* _Exercise directions_
Where a picture appears, skip it and copy everything else in the listing exactly.

Input data Block Start

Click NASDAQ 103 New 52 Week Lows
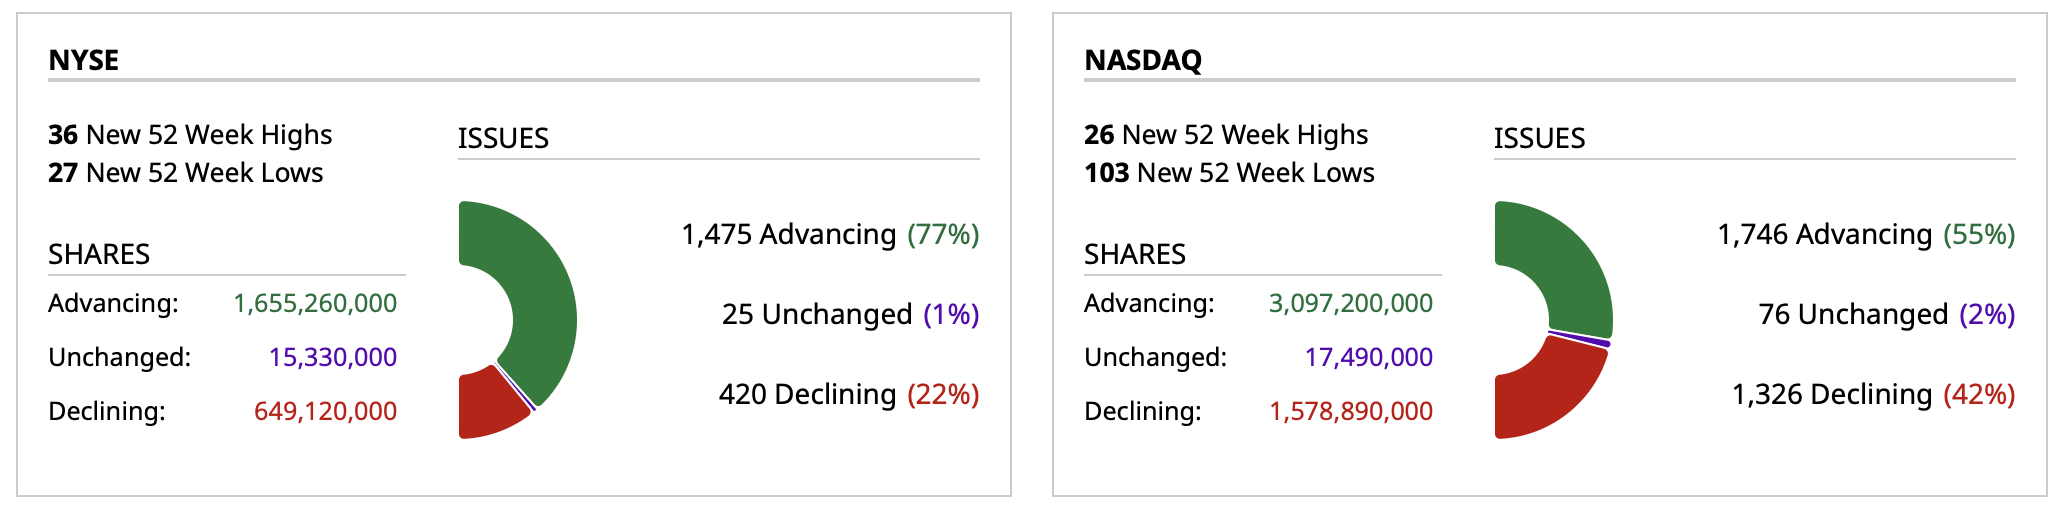Viewport: 2060px width, 524px height. 1229,172
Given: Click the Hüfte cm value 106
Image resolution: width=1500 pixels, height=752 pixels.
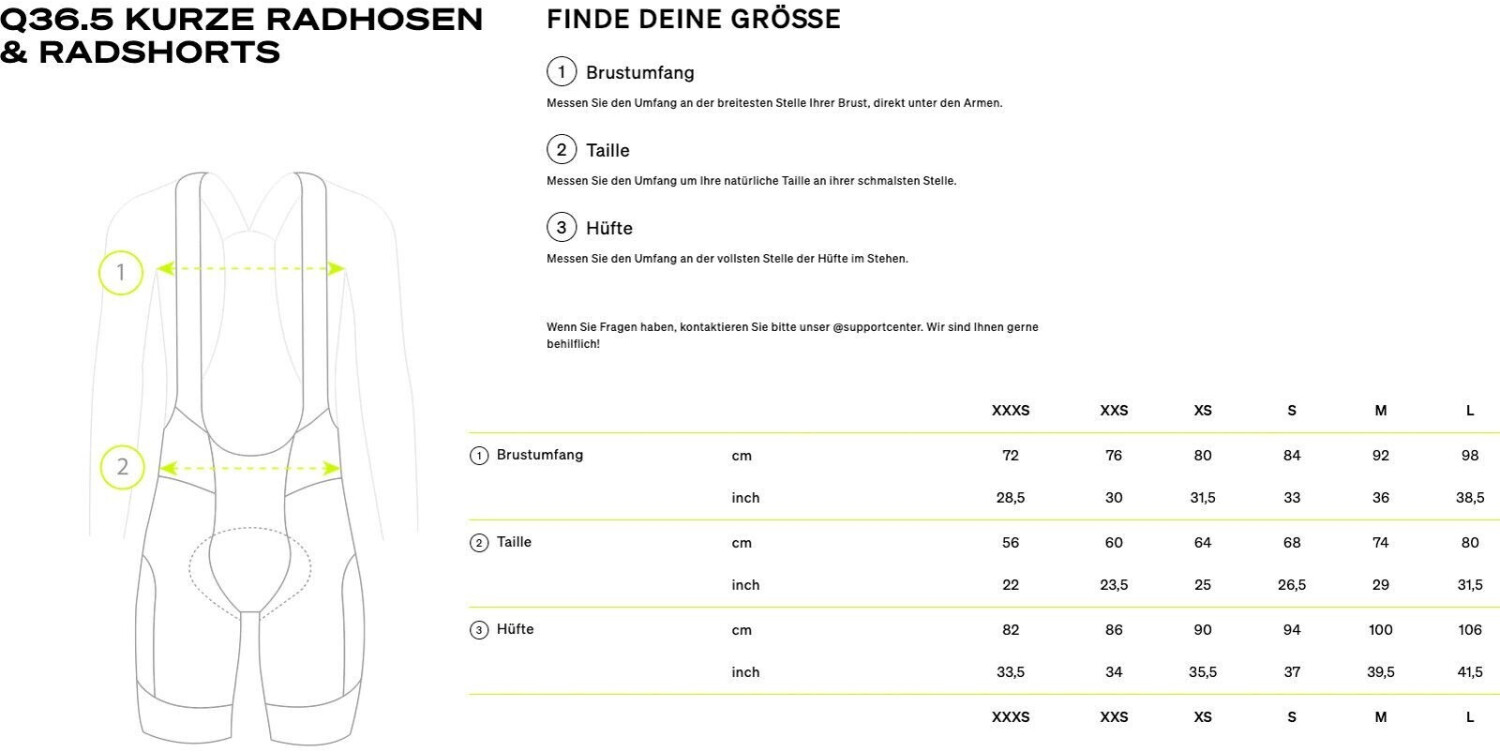Looking at the screenshot, I should pyautogui.click(x=1469, y=630).
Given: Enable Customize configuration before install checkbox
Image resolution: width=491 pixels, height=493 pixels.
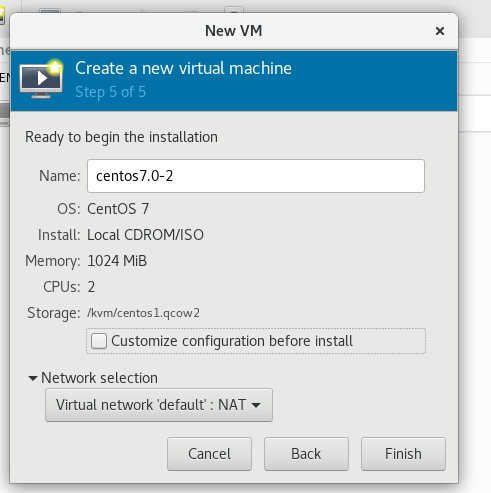Looking at the screenshot, I should pyautogui.click(x=99, y=341).
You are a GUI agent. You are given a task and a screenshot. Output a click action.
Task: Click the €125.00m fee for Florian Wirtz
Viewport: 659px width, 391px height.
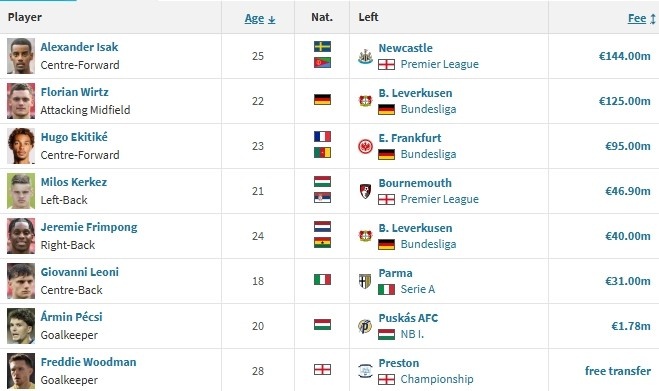click(x=625, y=101)
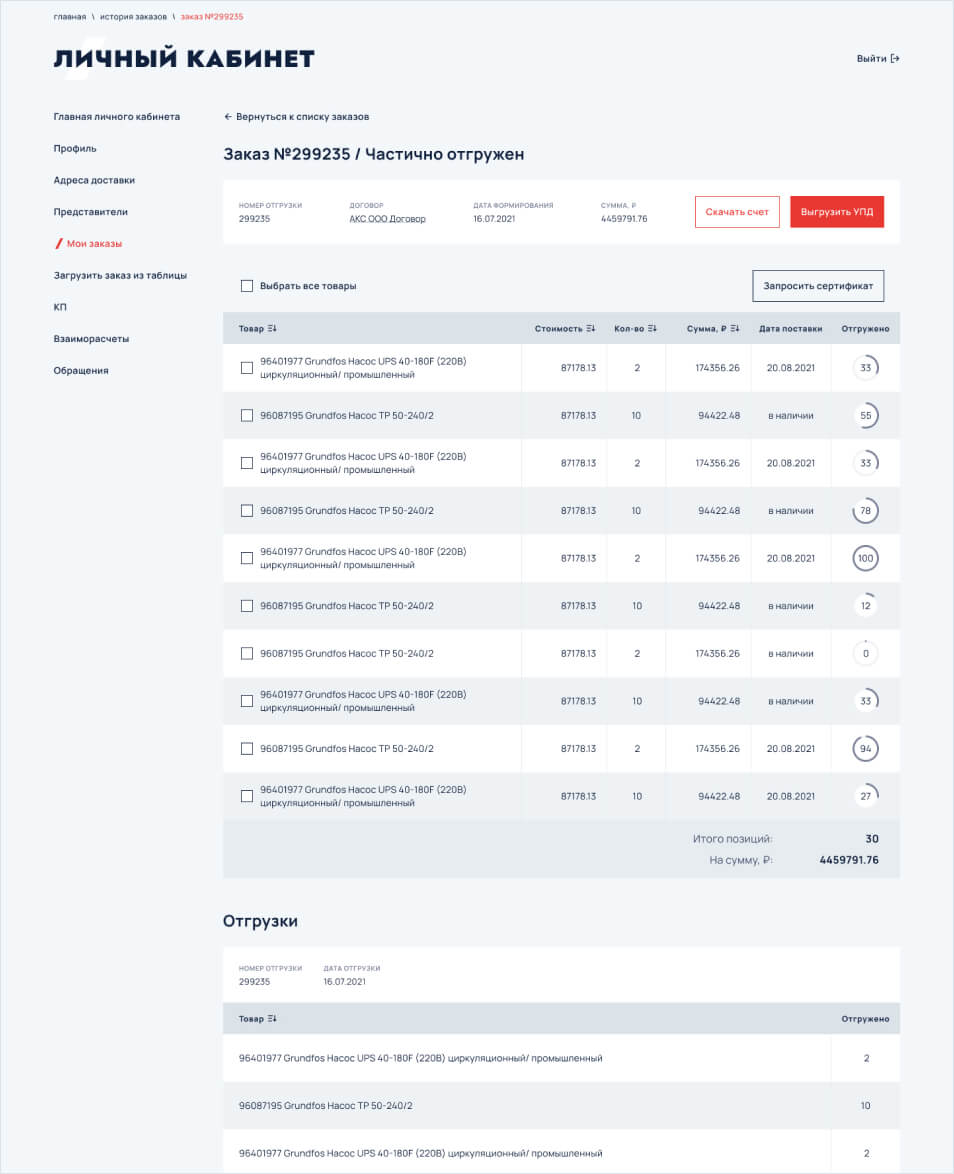Enable the Выбрать все товары checkbox

pyautogui.click(x=247, y=286)
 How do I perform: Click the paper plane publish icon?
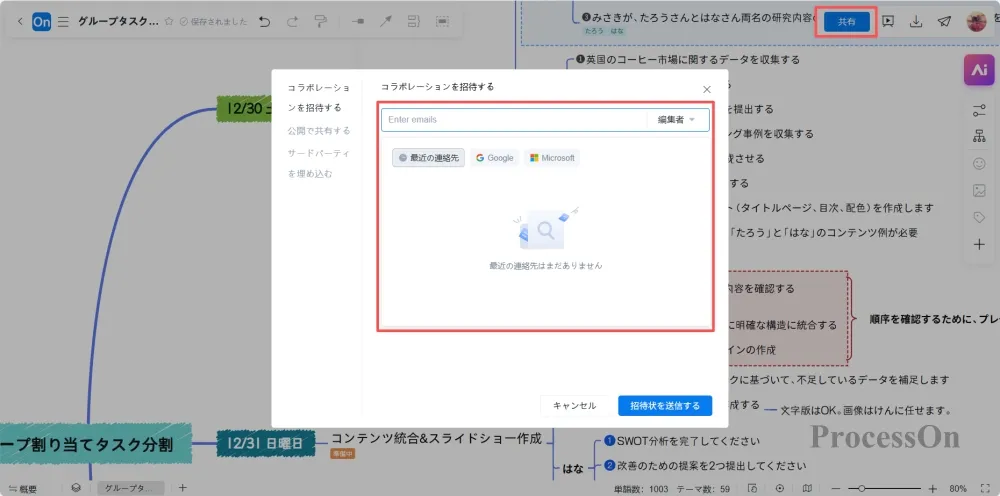944,21
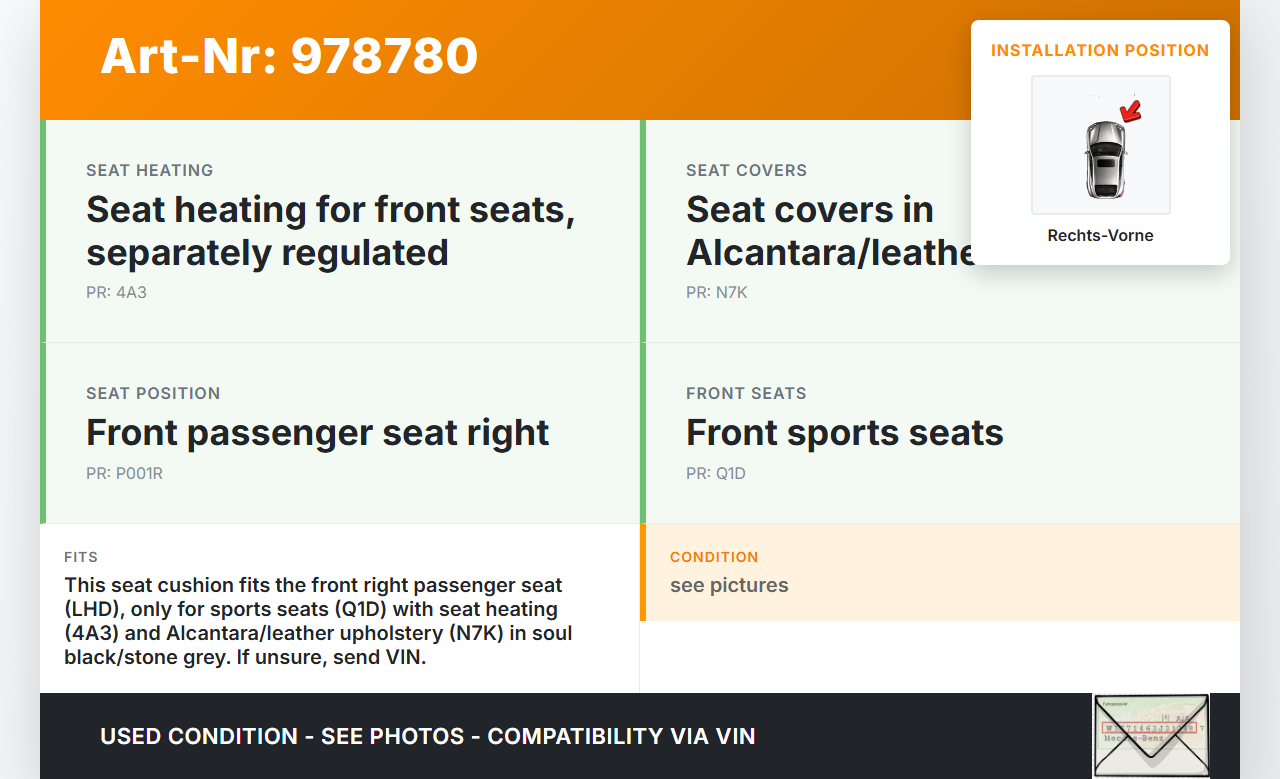
Task: Click the red arrow on car diagram
Action: (1131, 111)
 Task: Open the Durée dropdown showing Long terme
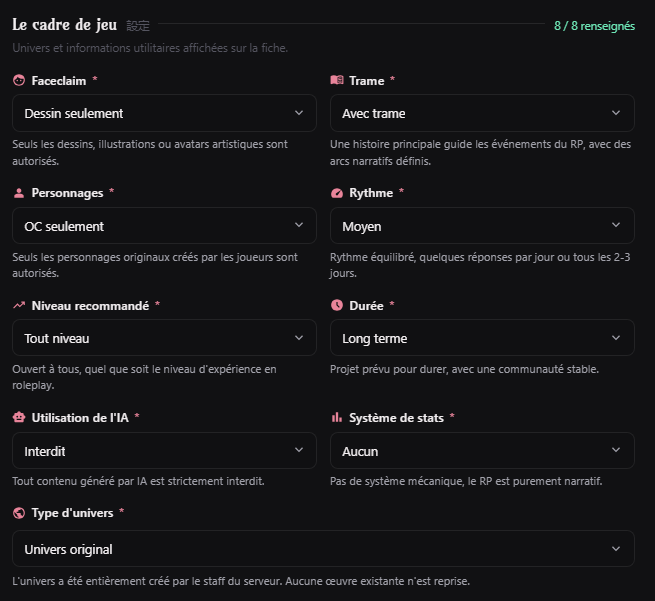pyautogui.click(x=482, y=338)
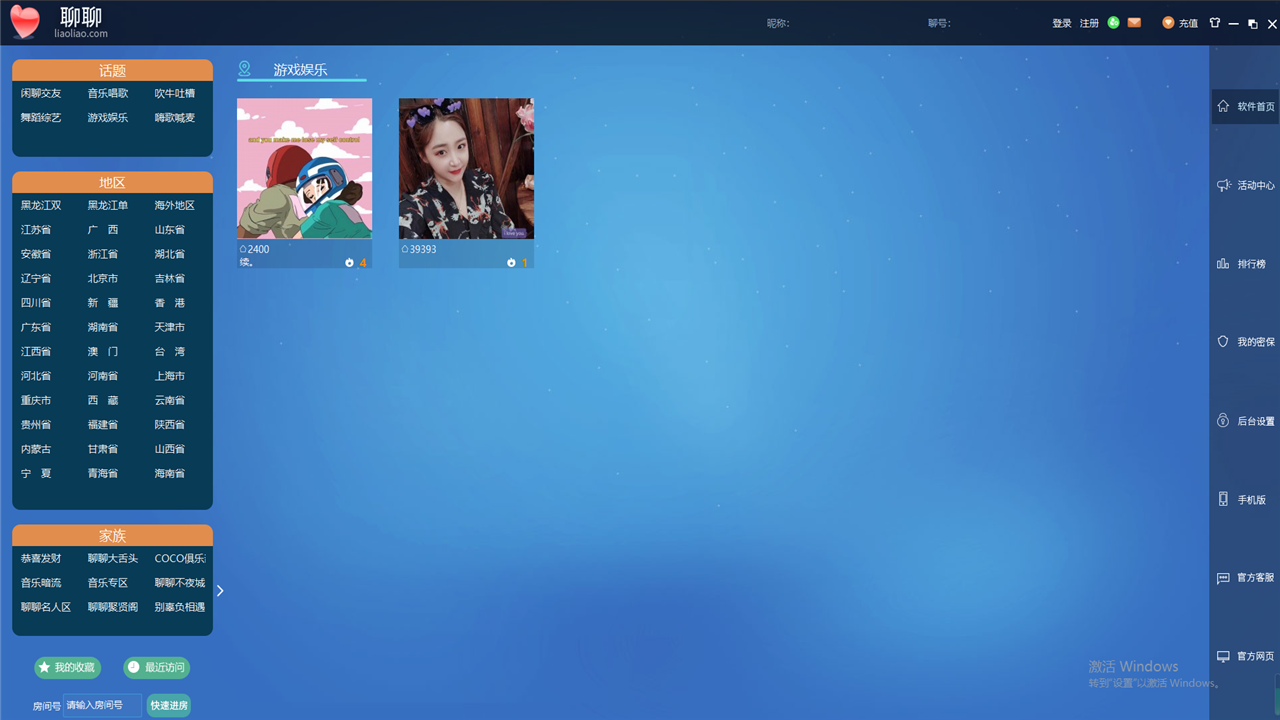Screen dimensions: 1280x720
Task: Open 我的收藏 favorites button
Action: click(x=67, y=667)
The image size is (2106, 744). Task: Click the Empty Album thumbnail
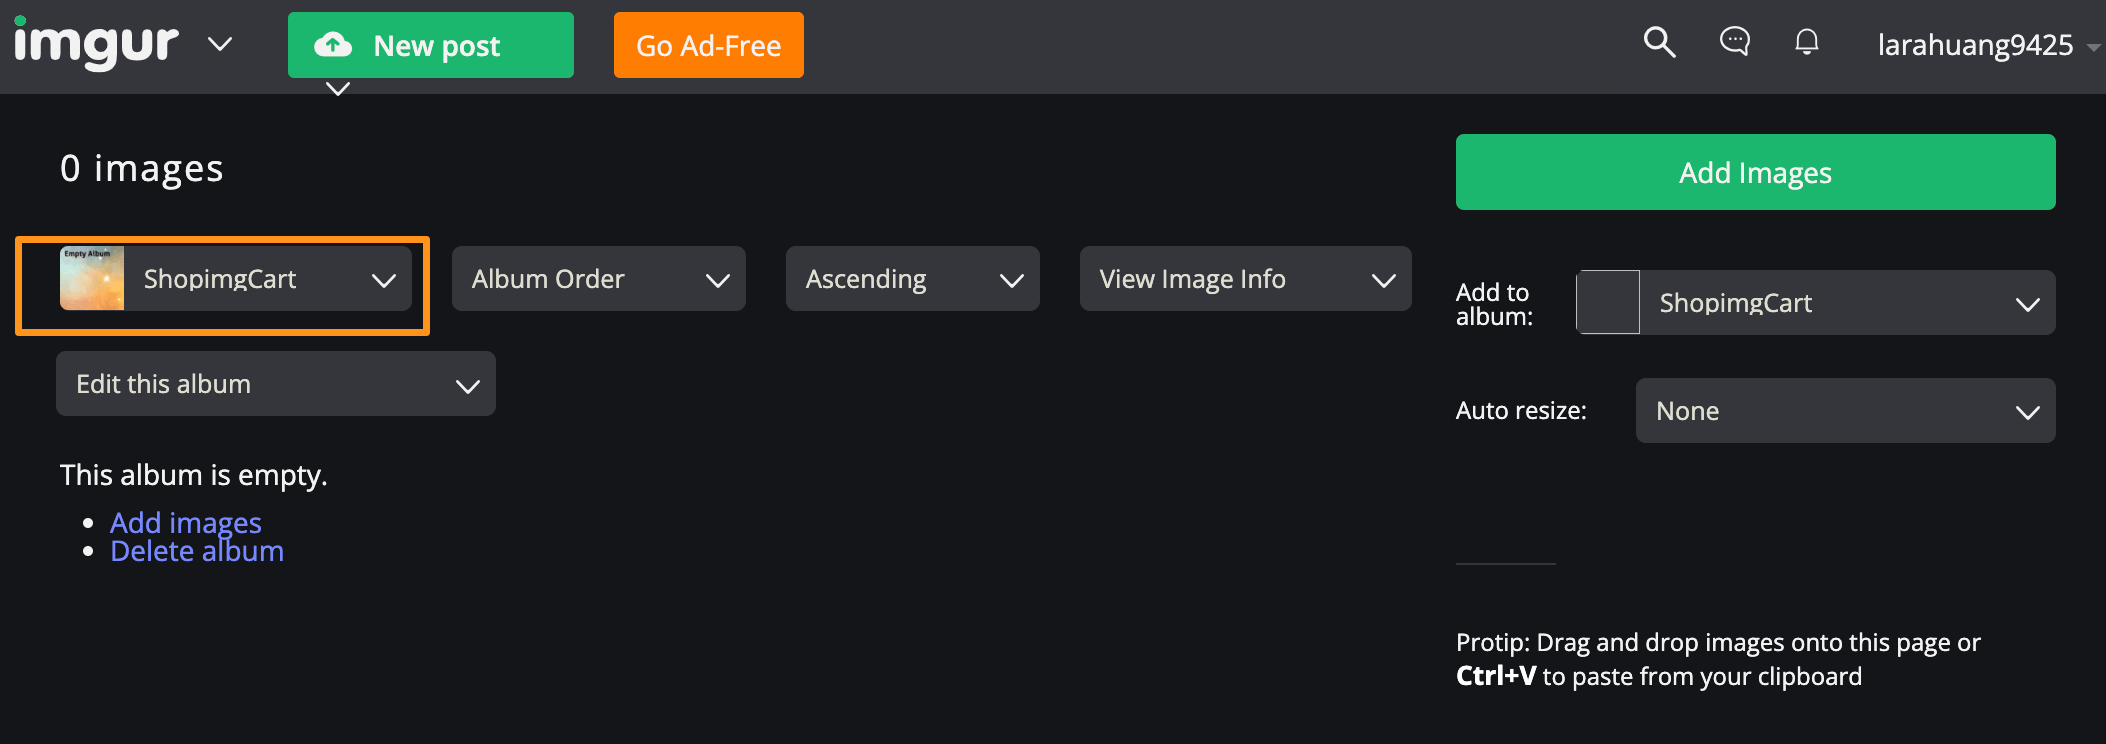coord(92,278)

Input data Block End

* _Response_
Click NASDAQ 103 New 52 Week Lows
Viewport: 2060px width, 524px height. 1229,172
Given: Click the Hüfte cm value 106
Image resolution: width=1500 pixels, height=752 pixels.
Looking at the screenshot, I should pyautogui.click(x=1469, y=630).
Given: Enable Customize configuration before install checkbox
Image resolution: width=491 pixels, height=493 pixels.
Looking at the screenshot, I should pyautogui.click(x=99, y=341).
You are a GUI agent. You are given a task and a screenshot. Output a click action.
Task: Click the €125.00m fee for Florian Wirtz
Viewport: 659px width, 391px height.
click(x=625, y=101)
Enable the Выбрать все товары checkbox

pyautogui.click(x=247, y=286)
 How do I perform: Click the paper plane publish icon?
944,21
Task: Click the red arrow on car diagram
Action: (1131, 111)
 Task: Open the Durée dropdown showing Long terme
pyautogui.click(x=482, y=338)
Screen dimensions: 1280x720
Task: Open 我的收藏 favorites button
Action: click(x=67, y=667)
The image size is (2106, 744). Task: Click the Empty Album thumbnail
coord(92,278)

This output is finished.